Tissue engineering is a highly interdisciplinary clinical subfield that involves tissue or whole organ regeneration/replacement from specific cellular growth – often on tissue scaffolds – as a therapeutic approach. Biocompatibility and biodegradability are once again important prerequisites. Cellulose expectedly shows strong potential as a tissue scaffolding material in tissue transplantation as well as bone and skin tissue engineering., Thermosensitive chitosan hydrogel was also used as an injectable scaffold to deliver mesenchymal stem cells to targeted sites for the treatment of acute kidney injury, resulting in the amelioration of renal function and tubular cell proliferation. Alginate, another less common food polysaccharide polymer derived from edible brown seaweed, has unique clinical potential owing to its anionic and gelling properties when combined with divalent cations, e.g., Ca2+, and has seen applications in tissue engineering as well., For nonpolysaccharide-based biopolymers, collagen, an extracellular matrix protein and the most abundant protein in mammals present as connective tissue in tendon, ligament, and skin, is an obvious candidate as a scaffolding biomaterial, while fibrin, another protein derived from meat wastes, also seems to be useful. In one highly innovative study, stale bread – typically an undefined solid matrix of carbohydrates and proteins – was utilized as raw material for bioactive scaffolds.

Drug delivery

Drug delivery involves the transport of pharmaceutical compounds to target tissue(s) and/or organs, usually involving drug carriers that control their rate of release and absorption into the target tissue to achieve a desired therapeutic effect at the appropriate dose. Food biopolymers are all naturally excellent fits as drug carriers and have been trialed extensively via myriad formulations. Nanocrystalline cellulose and modified carboxymethyl cellulose have been used in drug delivery systems, either on their own or in composites with other biopolymers. Low molecular-weight chitosan can be used to fabricate tissue-directed drug delivery nanocomplexes for renal fibrosis treatment, and its unique renal tissue-specific property is attributable to the presence of primary amines on the backbone glucosamine units. Methacrylic acid-modified polyurethane was also combined with antimicrobial chitosan to ensure aseptic drug delivery. Alginate nanoparticles and gelatine have seen similar drug delivery applications.

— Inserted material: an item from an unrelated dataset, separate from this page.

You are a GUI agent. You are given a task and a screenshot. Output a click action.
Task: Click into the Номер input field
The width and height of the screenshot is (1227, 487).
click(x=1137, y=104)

Other clinical applications of food-based biopolymers

Cellulose has shown strong potential as a biosensor implant material. NiSe2-modified cellulose was used to fabricate a biosensor cum personal health care monitor, and okara-derived cellulose was fabricated into hydrogels for human movement detection as a biosensor. A hypocholesterolaemic effect of chitosan in humans was also observed before lowering the serum low-density lipoprotein (LDL) cholesterol concentrations, which makes it an attractive alternative biomaterial for cardiovascular stent design. β-Chitosan, a rarer form of chitosan extracted from molluscs as opposed to α-chitosan from crustaceans, has demonstrated antimicrobial effects against multidrug-resistant bacteria, a serious problem in nosocomial settings. In general, infection remains a critical recurrent problem in most clinical wound care and biomaterial-related applications, particularly multidrug-resistant pathogens that tend to surface in nosocomial settings.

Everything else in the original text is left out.